Work instruction ::
Please repeat exactly the lines below from the line with "Where should I" to the line with "Choose 运行 (Run) in the Start menu", including both, and leave out every picture.

Entries shown ::
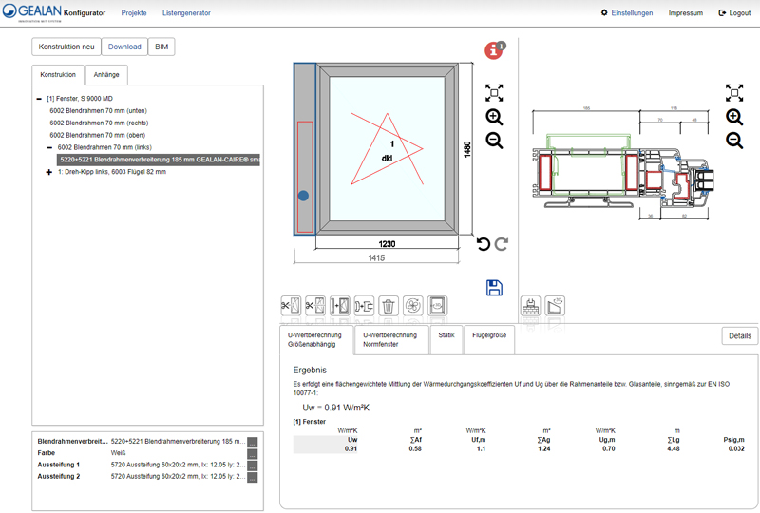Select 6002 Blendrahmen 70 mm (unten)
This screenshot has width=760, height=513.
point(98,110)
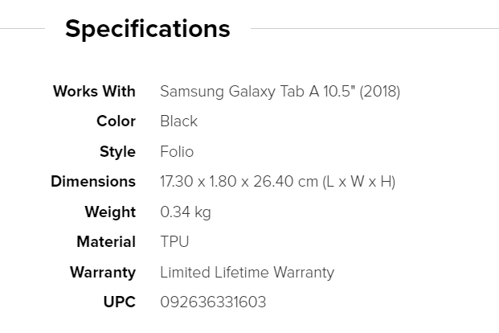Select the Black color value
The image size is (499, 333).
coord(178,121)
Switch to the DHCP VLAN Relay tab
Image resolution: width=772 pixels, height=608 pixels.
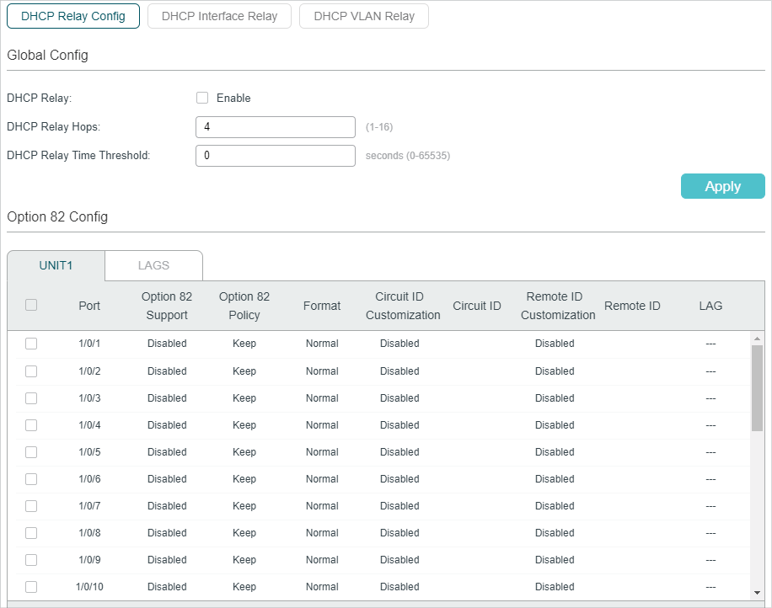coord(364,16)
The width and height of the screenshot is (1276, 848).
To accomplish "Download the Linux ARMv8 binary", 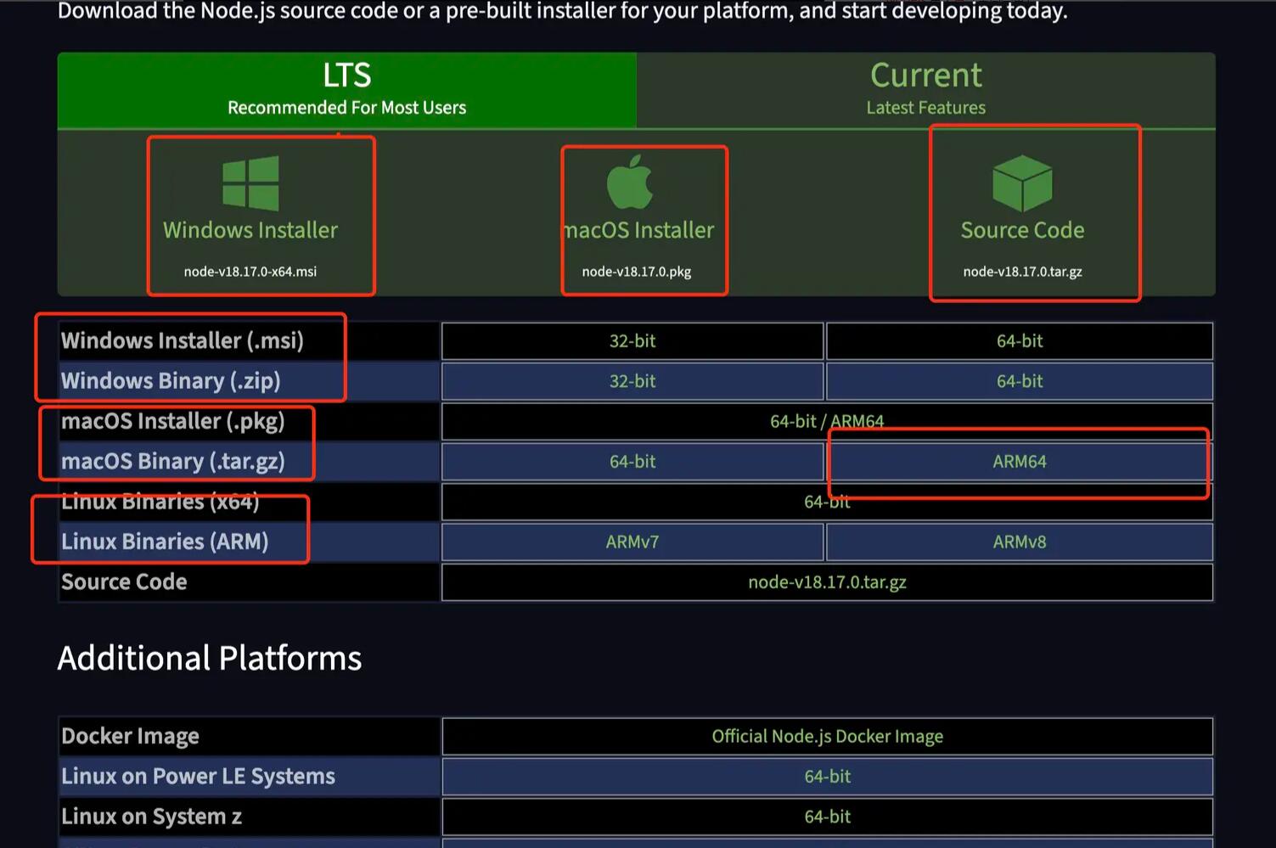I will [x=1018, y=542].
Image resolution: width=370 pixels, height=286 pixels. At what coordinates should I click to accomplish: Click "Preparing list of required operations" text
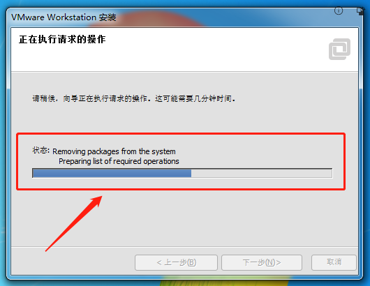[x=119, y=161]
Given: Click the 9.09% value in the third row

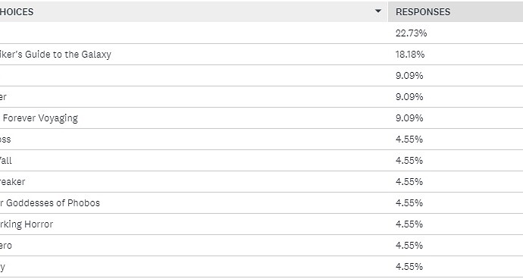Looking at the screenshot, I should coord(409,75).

--

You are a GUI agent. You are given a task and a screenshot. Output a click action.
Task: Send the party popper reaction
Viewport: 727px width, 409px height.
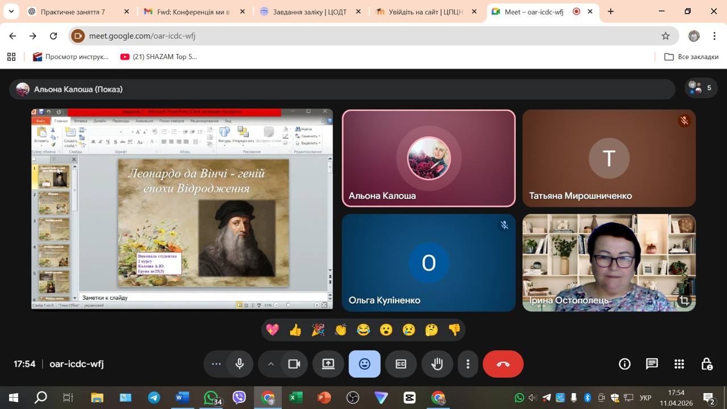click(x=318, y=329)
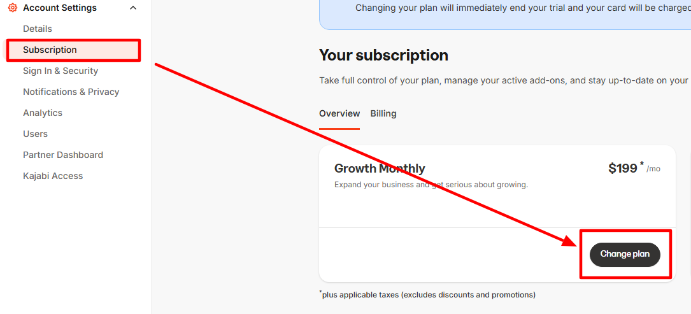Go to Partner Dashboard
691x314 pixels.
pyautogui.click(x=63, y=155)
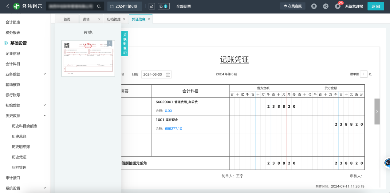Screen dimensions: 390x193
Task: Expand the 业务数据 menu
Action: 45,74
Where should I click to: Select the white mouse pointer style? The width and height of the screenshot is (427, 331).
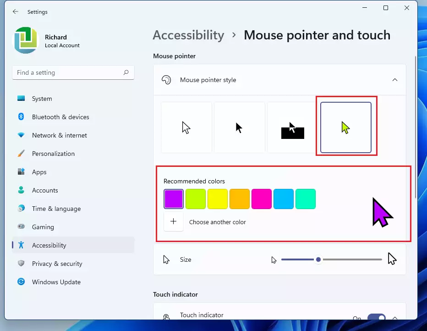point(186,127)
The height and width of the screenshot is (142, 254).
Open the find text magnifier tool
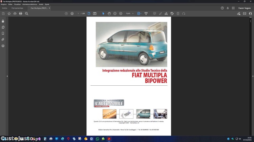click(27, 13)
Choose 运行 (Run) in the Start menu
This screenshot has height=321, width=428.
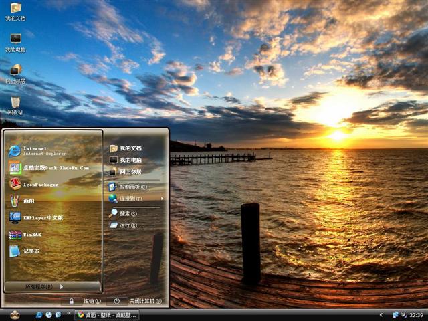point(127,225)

Written solution ::
Where should I click to: Select the white mouse pointer style? The width and height of the screenshot is (427, 331).
point(186,127)
The height and width of the screenshot is (142, 254).
Open the find text magnifier tool
click(27, 13)
Choose 运行 (Run) in the Start menu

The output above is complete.